L’École d’Été d’Écriture et de Journalisme (EEEJ) lance son appel à candidatures pour sa 4ᵉ édition, prévue à Cotonou du 27 juillet au 08 août 2026. Portée par la Fondation Vallet sous l’égide de la Fondation de France et organisée par l’ONG Bénin Excellence, cette initiative propose aux jeunes talents une immersion unique au croisement de l’écriture, du journalisme, du cinéma et de la photographie, dans une dynamique de création, de réflexion et d’expérimentation.
Une édition autour du thème : Flash, Clap et Patrimoine
Les candidatures sont ouvertes jusqu’au 10 mai 2026 et concernent des jeunes âgés de 30 ans au plus, issus des pays d’Afrique francophone, qu’ils soient étudiants, professionnels ou aspirants aux métiers de l’écriture et du journalisme.
Pensée comme un laboratoire intellectuel et créatif, l’EEEJ associe enseignements théoriques, ateliers pratiques, conférences et enquêtes de terrain. Elle permet aux participant.e.s d’explorer plusieurs disciplines complémentaires telles que l’histoire, la philosophie, les sciences politiques, la littérature, les arts visuels et vivants, le droit, la géographie, la santé ou encore les enjeux du matrimoine et du patrimoine.
Cette transversalité favorise une lecture élargie du monde et des formes narratives contemporaines.

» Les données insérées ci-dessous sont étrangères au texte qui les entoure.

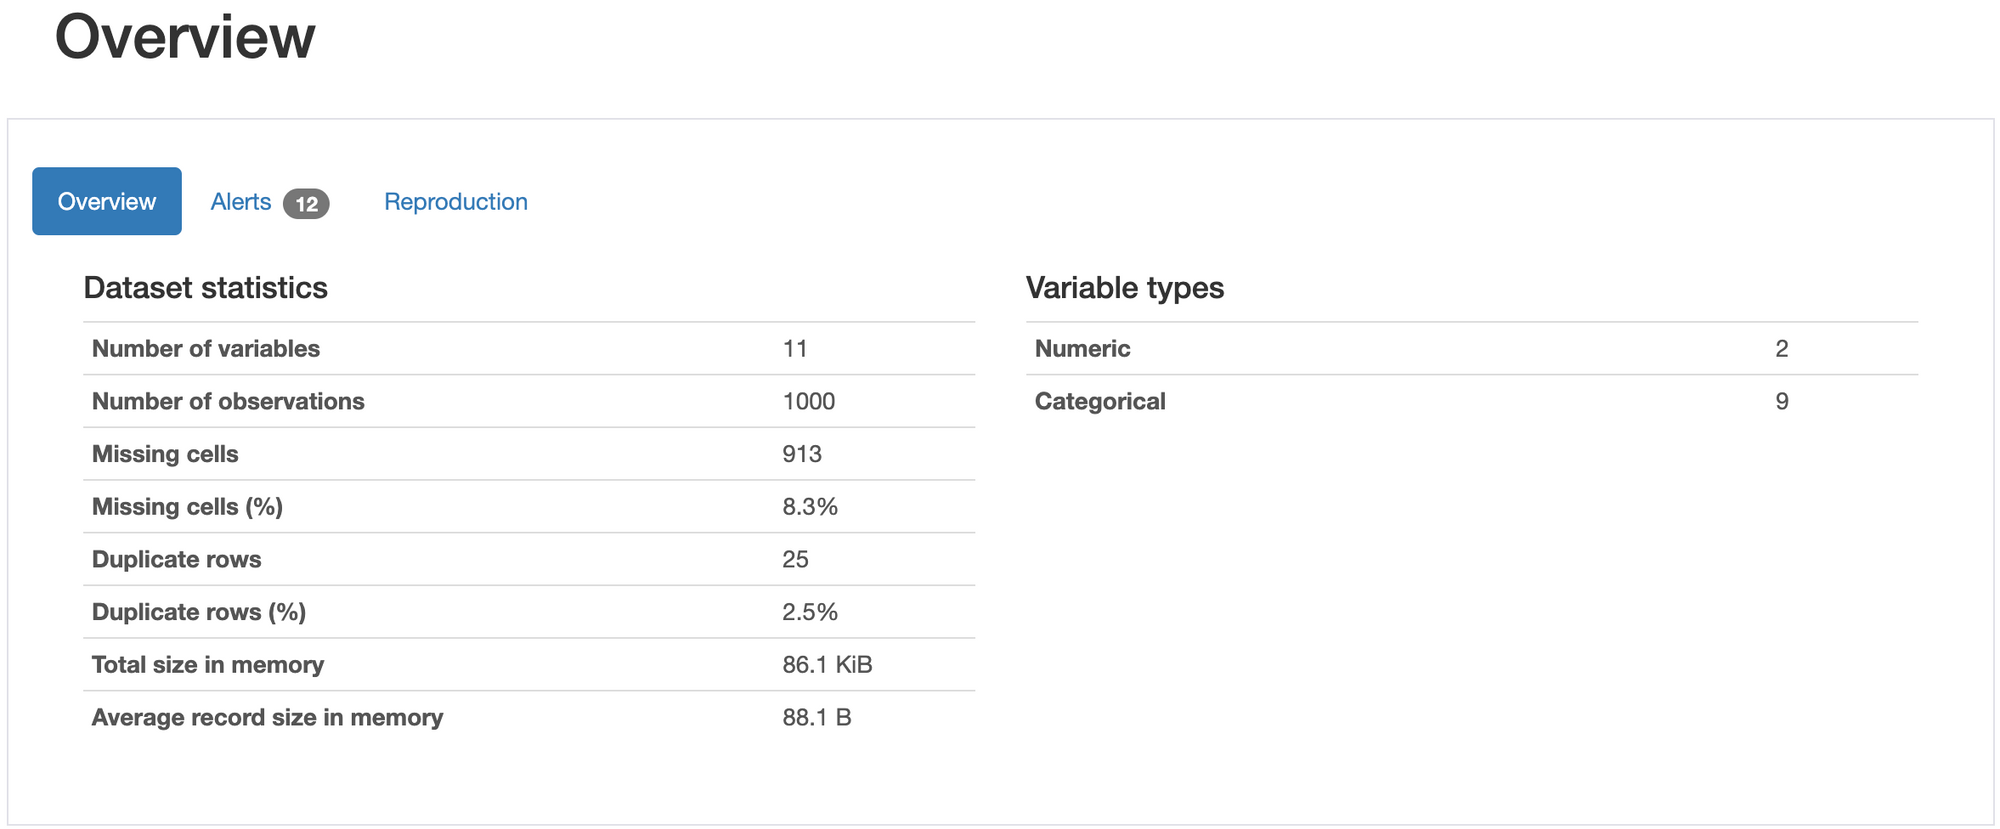Click the Numeric variable type label
Image resolution: width=2000 pixels, height=829 pixels.
click(1082, 349)
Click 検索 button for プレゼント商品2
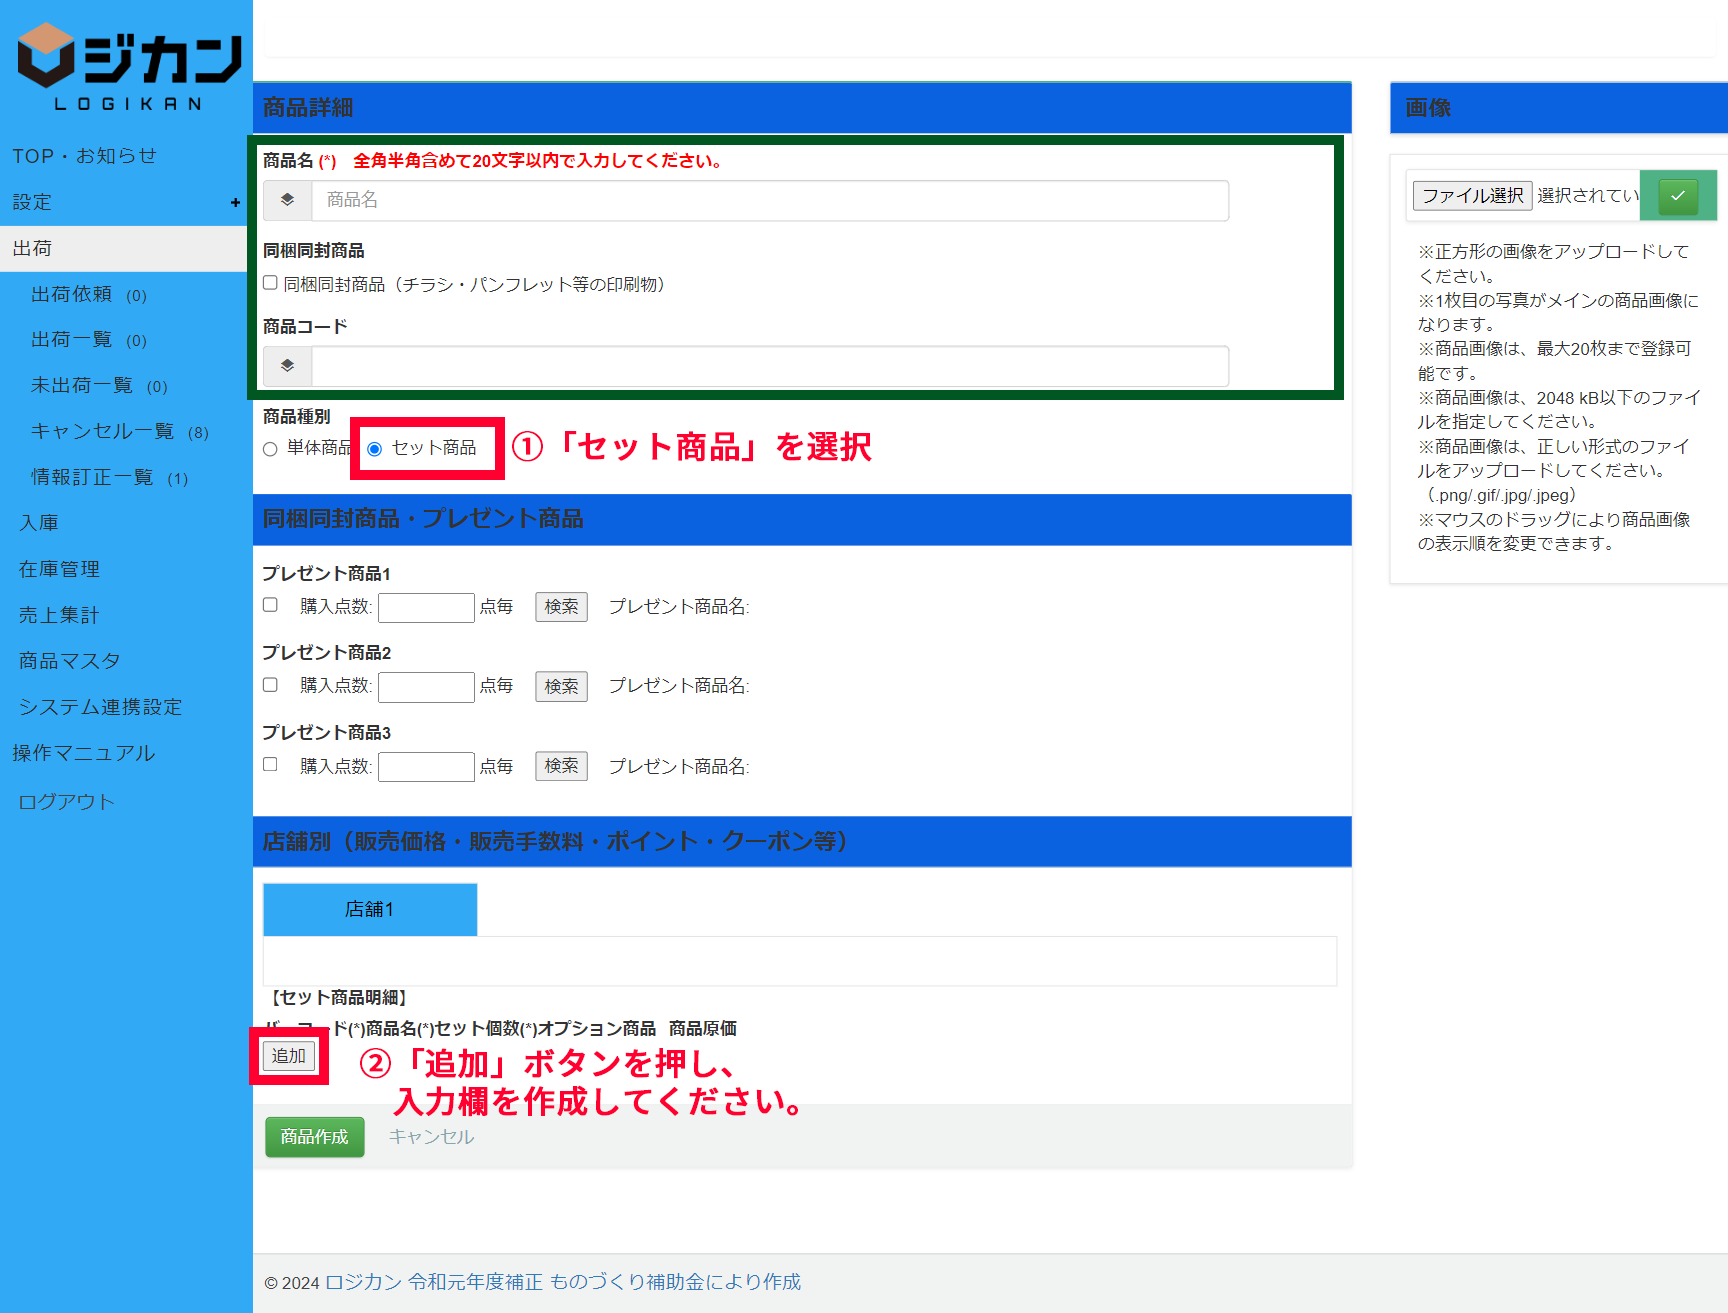This screenshot has height=1313, width=1728. (561, 686)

Une quatrième édition centrée sur l’image et le patrimoine
Placée sous le thème « Flash, Clap et Patrimoine », l’édition 2026 mettra l’accent sur la photographie et le cinéma, deux arts de l’image au cœur des représentations contemporaines. Les participant.e.s seront invité.e.s à interroger ces formes artistiques dans leurs spécificités, mais aussi dans leurs croisements : rapport au temps, construction de l’espace, narration visuelle et langage des images.
L’école questionnera notamment la manière dont ces arts contribuent à la lecture et à la transmission du matrimoine-patrimoine africain, en explorant leur capacité à documenter, interpréter et transformer les réalités sociales et culturelles. Les réflexions porteront également sur des problématiques telles que la grammaire audiovisuelle, la lecture des images ou encore les frontières entre photographie et cinéma.
Une formation exigeante et pluridisciplinaire
Durant les deux semaines de formation, les participant.e.s bénéficieront de conférences, séminaires et ateliers animés par des universitaires, des professionnel.le.s des médias, des artistes et des personnalités du monde culturel et politique. Des sorties de terrain à Cotonou viendront enrichir les apprentissages, en lien avec les thématiques abordées.
Les travaux produits feront l’objet de publications dans une revue collective, comme lors des précédentes éditions, renforçant ainsi la dimension concrète et professionnelle du programme.
Les éditions passées ont déjà permis d’accueillir 48 jeunes de 10 pays africains, dont le Bénin, le Burkina Faso, le Burundi, la Côte d’Ivoire, le Cameroun, la Guinée, Madagascar, le Sénégal, le Tchad et le Togo. Chaque édition s’est construite autour d’un thème fort, allant de l’écriture des territoires à la réflexion sur la santé, puis à la question des mémoires et identités.
Conditions de participation et modalités pratiques
Les candidat.e.s doivent disposer d’un ordinateur personnel et soumettre un dossier de candidature comprenant une pièce d’identité, un CV, un diplôme ou attestation de Bac, un écrit personnel de trois pages maximum, ainsi qu’un projet d’article en lien avec le thème de l’édition.
Les candidatures se font exclusivement en ligne via la plateforme officielle de la Fondation Vallet eeej.fondationvallet.org. Les lauréat.e.s bénéficieront d’une prise en charge complète incluant le transport pour les participant.e.s internationaux, ainsi que l’hébergement et la restauration pour l’ensemble des sélectionné.e.s.
Au terme du processus, 15 lauréat.e.s seront retenu.e.s pour participer à cette édition 2026, qui promet une immersion intellectuelle et créative au cœur des écritures contemporaines.
Avec cette nouvelle édition, l’EEEJ confirme sa vocation : former, interroger et accompagner les jeunes talents africains dans la construction de récits ancrés dans leur époque, entre exigence journalistique et liberté littéraire.